The wildflower area has been cut down - we left the seedheads lying round for a few days. As you may be able to see from the photo the dreaded Couch Grass is dominant. A huge packet of Yellow Rattle seeds has arrived in the post so, once the area is dug over, they'll be planted and it will be interesting to see the results!

Non-flowering Nasturtiums :(

Hanging baskets have done well this year although they are just starting to become "leggy". The colour combination is due to B collecting seeds from last year's plants and growing his own!

I've often bought pots of Chrysanthemums from Supermarkets in the past and they continue to do well if planted out in the garden.

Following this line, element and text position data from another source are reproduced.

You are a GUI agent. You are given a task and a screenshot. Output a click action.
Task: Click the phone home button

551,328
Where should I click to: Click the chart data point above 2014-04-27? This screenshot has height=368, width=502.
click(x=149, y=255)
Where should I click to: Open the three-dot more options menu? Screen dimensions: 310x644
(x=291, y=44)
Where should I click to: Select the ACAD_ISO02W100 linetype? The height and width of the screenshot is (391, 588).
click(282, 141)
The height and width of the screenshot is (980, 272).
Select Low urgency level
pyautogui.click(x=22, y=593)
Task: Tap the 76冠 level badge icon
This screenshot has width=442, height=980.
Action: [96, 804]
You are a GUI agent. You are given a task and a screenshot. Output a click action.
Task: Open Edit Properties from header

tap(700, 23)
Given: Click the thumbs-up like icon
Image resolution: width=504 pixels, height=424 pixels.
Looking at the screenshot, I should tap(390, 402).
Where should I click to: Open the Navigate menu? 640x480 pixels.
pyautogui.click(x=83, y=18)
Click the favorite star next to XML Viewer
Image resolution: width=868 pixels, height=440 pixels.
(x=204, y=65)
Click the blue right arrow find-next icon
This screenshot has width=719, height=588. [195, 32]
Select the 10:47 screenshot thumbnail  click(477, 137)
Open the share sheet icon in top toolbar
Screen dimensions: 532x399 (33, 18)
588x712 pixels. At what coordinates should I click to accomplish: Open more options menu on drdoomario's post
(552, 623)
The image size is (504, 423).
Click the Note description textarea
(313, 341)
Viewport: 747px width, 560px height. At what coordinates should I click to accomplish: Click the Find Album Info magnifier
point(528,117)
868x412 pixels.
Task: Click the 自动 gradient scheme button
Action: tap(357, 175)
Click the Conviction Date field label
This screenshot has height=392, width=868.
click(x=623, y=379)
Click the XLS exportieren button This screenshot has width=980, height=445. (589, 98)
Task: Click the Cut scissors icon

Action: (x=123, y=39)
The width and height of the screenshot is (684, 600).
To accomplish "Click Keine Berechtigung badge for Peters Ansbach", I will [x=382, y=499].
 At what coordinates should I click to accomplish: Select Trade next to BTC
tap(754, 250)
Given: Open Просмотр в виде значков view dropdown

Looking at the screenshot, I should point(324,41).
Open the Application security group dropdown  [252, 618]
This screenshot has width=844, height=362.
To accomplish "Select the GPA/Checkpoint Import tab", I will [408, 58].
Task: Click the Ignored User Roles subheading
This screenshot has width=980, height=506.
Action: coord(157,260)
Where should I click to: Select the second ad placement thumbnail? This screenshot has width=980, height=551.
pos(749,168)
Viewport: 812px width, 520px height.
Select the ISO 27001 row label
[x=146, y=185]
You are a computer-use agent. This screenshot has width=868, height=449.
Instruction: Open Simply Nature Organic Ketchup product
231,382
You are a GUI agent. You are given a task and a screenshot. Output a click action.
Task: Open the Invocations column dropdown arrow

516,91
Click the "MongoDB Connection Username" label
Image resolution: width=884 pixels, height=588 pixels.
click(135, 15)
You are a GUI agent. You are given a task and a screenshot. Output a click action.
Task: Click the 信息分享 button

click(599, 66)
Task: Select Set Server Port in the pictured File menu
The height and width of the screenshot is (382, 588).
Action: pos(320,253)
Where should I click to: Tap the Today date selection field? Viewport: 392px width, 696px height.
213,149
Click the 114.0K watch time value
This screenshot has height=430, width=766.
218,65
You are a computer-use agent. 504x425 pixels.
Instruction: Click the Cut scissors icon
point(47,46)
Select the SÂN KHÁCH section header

Speckled Woods (Parage aegeria) in the garden

I saw my first Garden Small Tortoiseshell last week. Its been a poor year in the garden for this species, Comma's, Peacocks and Red Admirals although Holly Blues and Gatekeepers have done really well.

The flower and butterfly photos were taken with the Cannon Bridge Camera. It does have a tendency to over-expose flower photos when its sunny. I think Millymollymandy mentioned this? Will have to try lowering the ISO, and perhaps mess around with exposure compensation and possibly experiment with White Balance. White Balance is the one thing I tend to leave on Auto as changing it has often given some very peculiar results at least with the Olympus!

Finally, a couple of photos of a Garden Spider (Araneus diadematus) spotted in the front garden yesterday.

I know a couple of you were interested in the id of the "bottle-brush" plant. Just to let you know I've received an email suggesting an id - its Bridewort or Willowleaf Meadowsweet (Spiraea salicifolia). Many thanks to Tony.

Saturday, 29 August 2015

A few More Moths

A few photos of moths trapped on 17th and 21st August.

Square-spot Rustic (Xestia Xanthographa)

Yellow Shell (Camptogramma bilineata)

Flounced Rustic (Luperina testacea) Most of the moths trapped at the moment are either various species of Yellow Underwing, particularly Large, and Flounced Rustic!

Ringed China-mark (Parapoynx stratiota) A new species for the garden and thanks to those on Twitter who helped with id.

Copper Underwing Agg (Amphipyra pyramidea)

Orange Swift (Triodia sylvina) New for Year

Finally, an Antler Moth (Cerapteryx graminis) New for Year. I was really pleased to see this species (from memory I have only trapped one before)


Finally, Peacocks and Red Admirals have started to appear in the garden over the last couple of days. Holly Blues and Gatekeepers have been plentiful this August.

I found this insect on a Cosmos flower - I believe its a Shieldbug (Common Green?) nymph - probably Final Instar

Some of you may already have seen a photo of this book on my other blog but I really am very pleased with it although its more of a reference book than one to read from cover to cover!

Its been quite a few years since I stopped collecting stamps but I really couldn't resist ordering a Presentation Pack of Royal Mail's Bee Stamps.